◆ **Consegne**
[a] Secondo il brano sul dramma della vendetta, quale sentimento attanaglia i cuori di Manrico e del conte?
[b] Ripeti dal brano sul dramma della vendetta tutto ciò che va da "La vendetta è" giù fino a "e le parole.".
[c] Prosegui il brano sul dramma della vendetta dopo la sua ultima frase.

◆ **Brano**
La vendetta è dunque il filo conduttore di tutto il dramma che si compie per una beffa del destino: Amore, inganno, mistero e tragedia sono gli ingredienti di un dramma che guarda alla tragedia antica e al gotico più nero. Il contesto naviga nel più cupo Romanticismo con atmosfere notturne fatte di ombre, nuvole, luna, raggi, espressioni ed elementi cari agli artisti romantici. Tinte fosche in piena sinergia con il carattere dei personaggi, con la musica e le parole.

  

Emerge un mondo arcaico-zingaresco, affascinante, vendicativo. Il rogo accende la notte di cupi sinistri, il fuoco brucia la zingara e rinfocola nei cuori la vendetta. La trama torbida e delittuosa è intrisa di gelosia che attanaglia i cuori di Manrico e del conte; divisi all’inizio da un destino crudele, entrambi amano la stessa donna e il destino avverso li avvolge e li travolge nella vita, nell’amore, nella morte di Leonora e Manrico. Intrighi, rapimenti, duelli, fedeltà, giuramenti coloriscono la trama dove attraverso il racconto emerge la psicologia dei personaggi e la musica ne sottolinea mirabilmente gli stati d’animo, forte e vibrante, cattura lo spettatore nel racconto e lo rende vivamente partecipe.

◆ **Righe di dati**
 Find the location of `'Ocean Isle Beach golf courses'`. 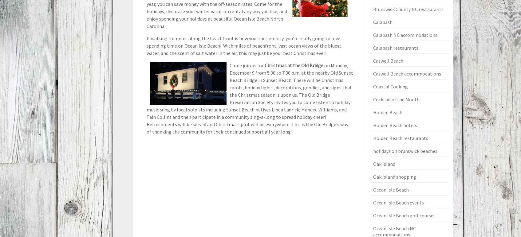

'Ocean Isle Beach golf courses' is located at coordinates (404, 215).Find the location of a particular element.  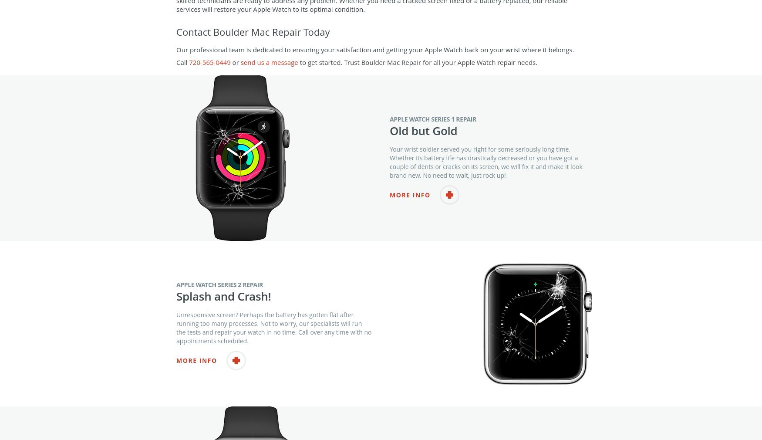

'to get started. Trust Boulder Mac Repair for all your Apple Watch repair needs.' is located at coordinates (418, 79).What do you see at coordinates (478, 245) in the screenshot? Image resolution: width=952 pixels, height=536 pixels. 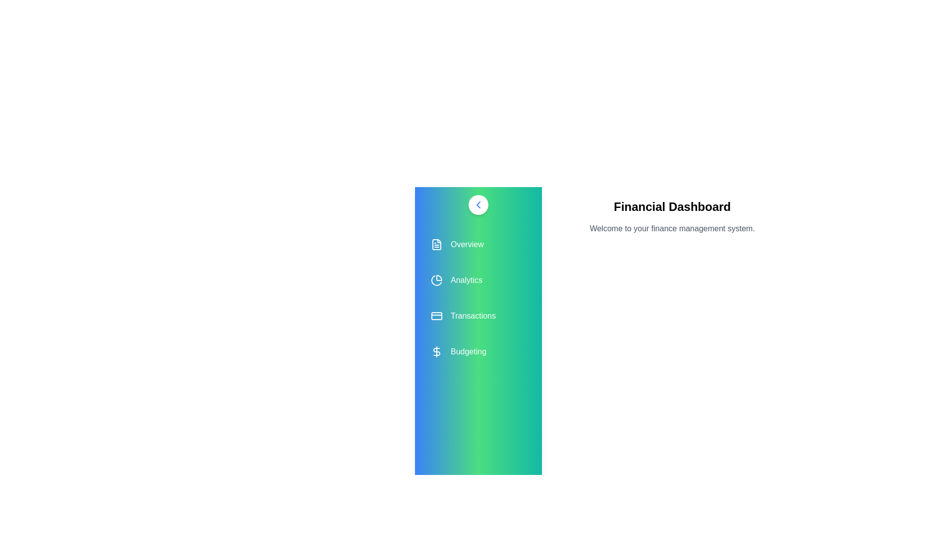 I see `the menu option Overview from the FinancialDrawer` at bounding box center [478, 245].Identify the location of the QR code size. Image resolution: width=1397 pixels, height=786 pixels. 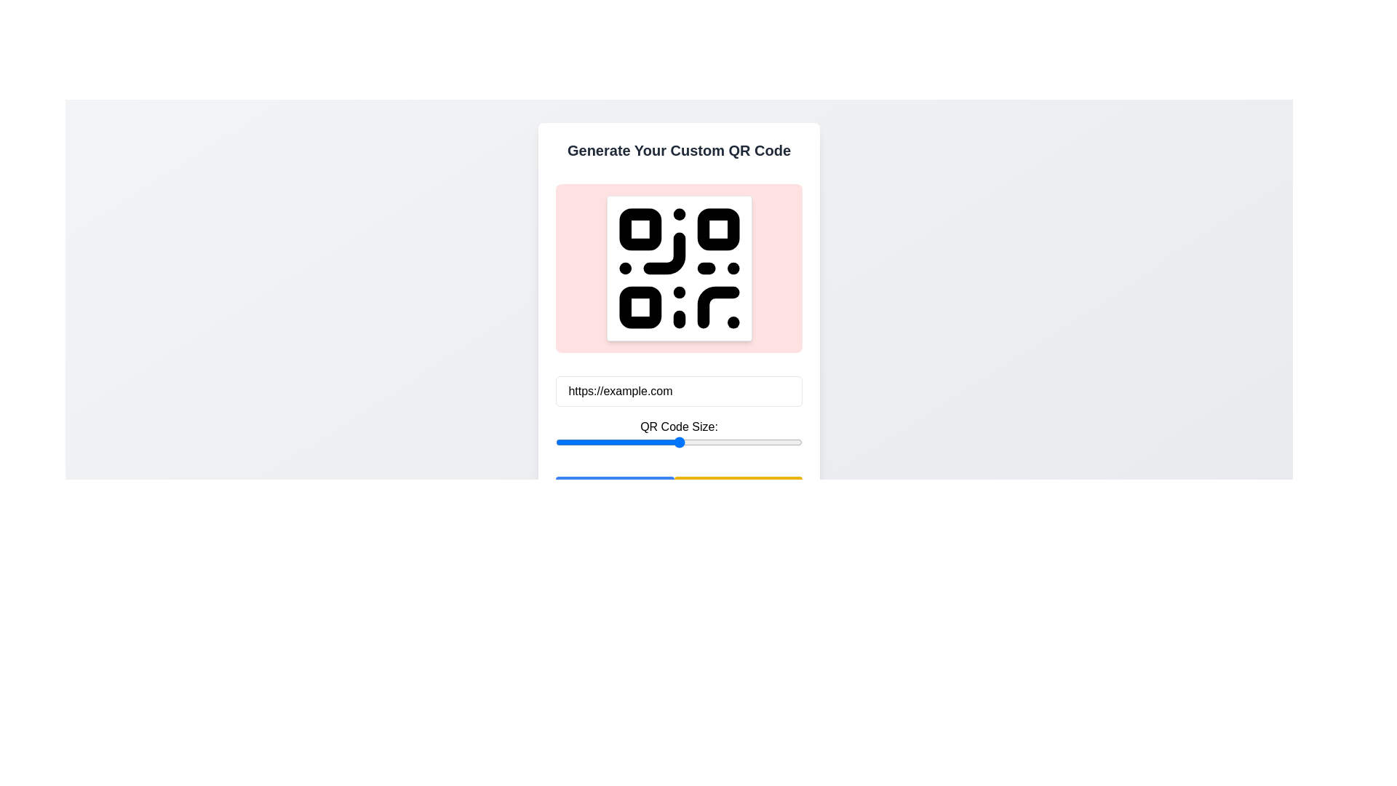
(734, 442).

◆ **Soluzioni esercizio**
[a] La gelosia.

[b]
La vendetta è dunque il filo conduttore di tutto il dramma che si compie per una beffa del destino: Amore, inganno, mistero e tragedia sono gli ingredienti di un dramma che guarda alla tragedia antica e al gotico più nero. Il contesto naviga nel più cupo Romanticismo con atmosfere notturne fatte di ombre, nuvole, luna, raggi, espressioni ed elementi cari agli artisti romantici. Tinte fosche in piena sinergia con il carattere dei personaggi, con la musica e le parole.

[c]
È nel contesto romantico che il Melodramma interagisce con la letteratura e offre alla didattica l’occasione per porre in sinergia storia, letteratura, musica e arte (Francesco Hayez era lo scenografo di Verdi). Il Melodramma si inserisce per toni, trame e vicende in quella linea del romanzo storico e gotico che tanta fortuna avrà in Italia (pensiamo a Manzoni) e ne segue le fasi successive.

L'interazione dei linguaggi è importante nell’insegnamento, in ogni ordine di scuola, per avvicinare i ragazzi, alle Arti e per farli crescere in sintonia con esse. Fondamentale è la conoscenza del linguaggio musicale.

 

 

Plauso al Coro del Maggio fiorentino, da sempre straordinario.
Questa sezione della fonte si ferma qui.